Letter sent


Dear Suzy Hansen, 

I’m writing you this long overdue letter today to express my deep dismay and heartbreak at the failure of our province to provide housing to folks in need. 

I have watched as the numbers of Nova Scotians living in tents where I live, in Halifax, has increased ten-fold. I have felt heartbroken. I have failed to act in any meaningful way to help the situation. I feel helpless, actually. This is a crisis, and it is too large to be mitigated by individual action. This requires the apparatus of government, and it requires attention right now.

We are told time and again, when adversity visits our doorstep, that Nova Scotians are strong, that we rally together, that we pitch in and help each other. I have seen that in action, I know it to be true.

I cannot figure out, however, why that ethos doesn’t seem to extend to our duly elected government, which is also made up of Nova Scotians. 
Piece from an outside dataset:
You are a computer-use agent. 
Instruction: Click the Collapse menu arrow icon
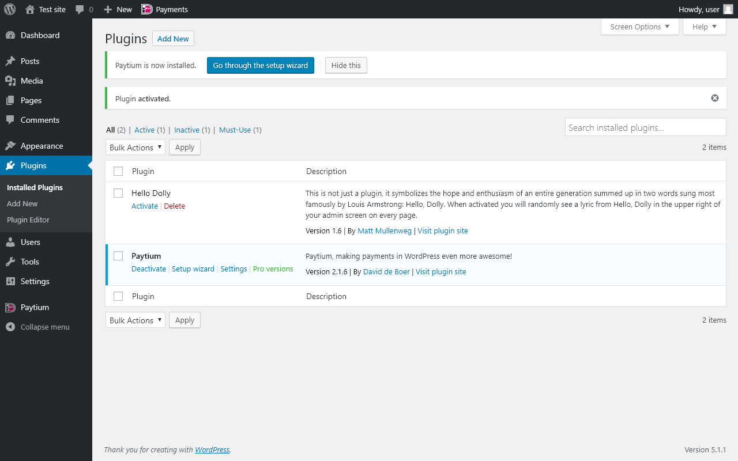pyautogui.click(x=10, y=327)
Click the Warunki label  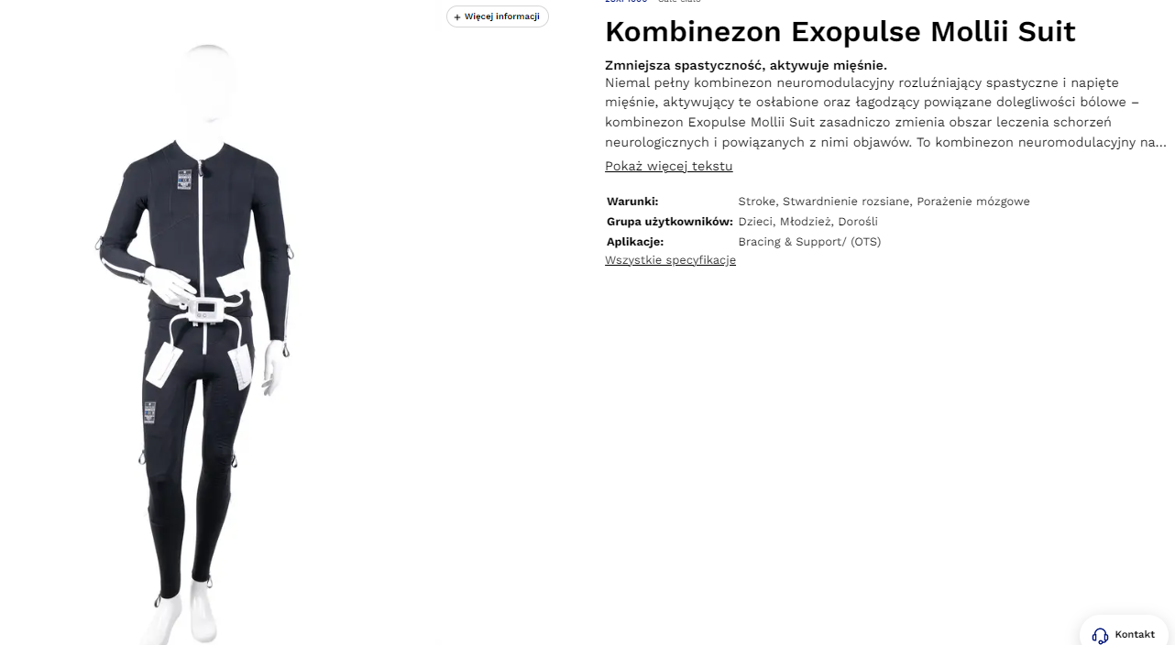[632, 202]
I have copied all your colleagues here in the hope that you or one of them will be able to explain to me why we have people sleeping in tents. Families with children. Seniors. Folks with jobs. Folks who are hard to house, who are addicted. They all want what you want—to be happy, to be safe. They all deserve to be happy. They all deserve to be safe.
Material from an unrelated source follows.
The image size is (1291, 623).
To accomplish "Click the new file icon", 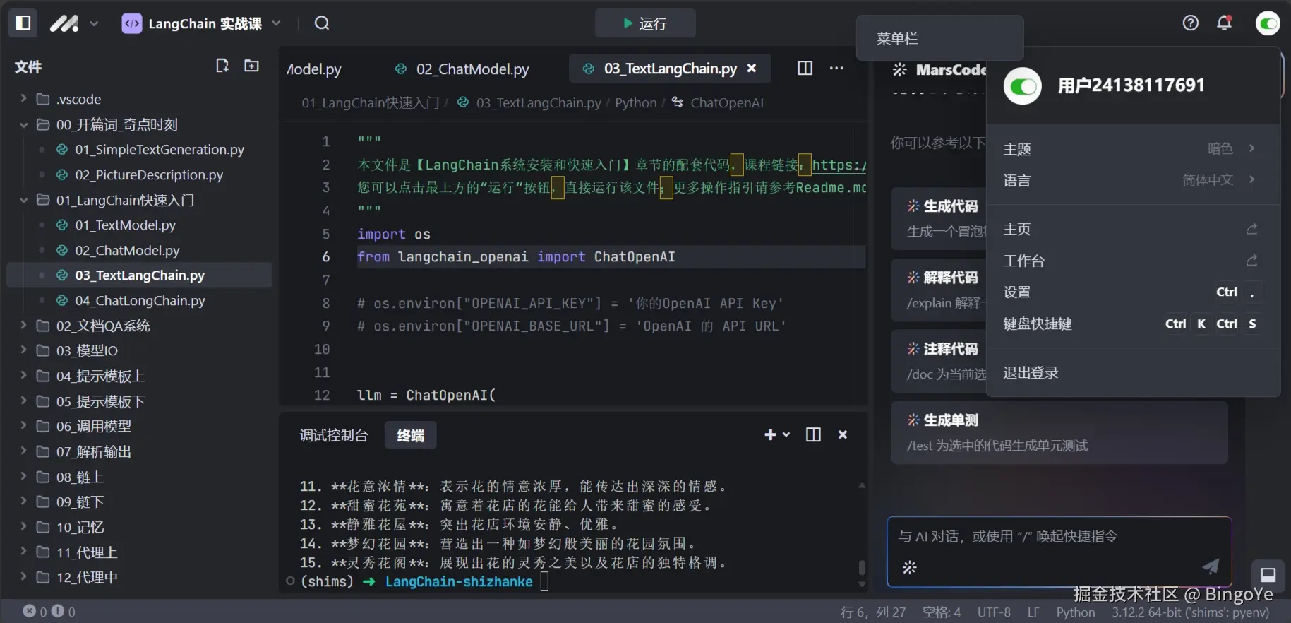I will (x=222, y=66).
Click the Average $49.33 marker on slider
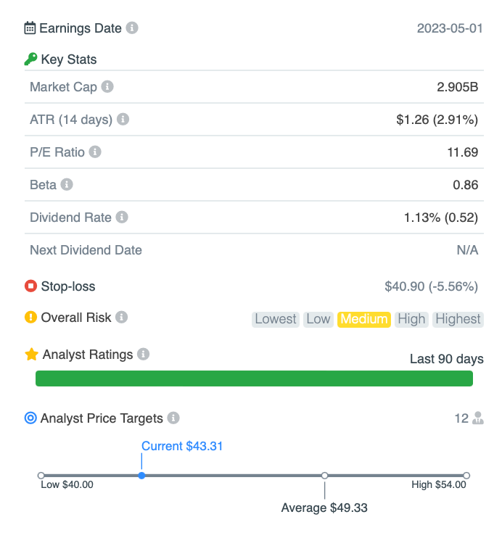This screenshot has width=502, height=538. pyautogui.click(x=324, y=476)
Why can the provincial government, made up of every person on this email list, not engage with this crisis with the same energy the government has brought to helping healthcare workers find housing on the south shore, or helping those displaced by wildfires and floods over the last several months?

What is the plan for the massive provincial surplus? How soon can some of that money be used to find, buy, or make housing for folks who are currently sleeping in tents?

I am not interested anymore in hearing about how Nova Scotians rise to a challenge. I am much more interested in seeing Nova Scotia’s government rise to the challenge.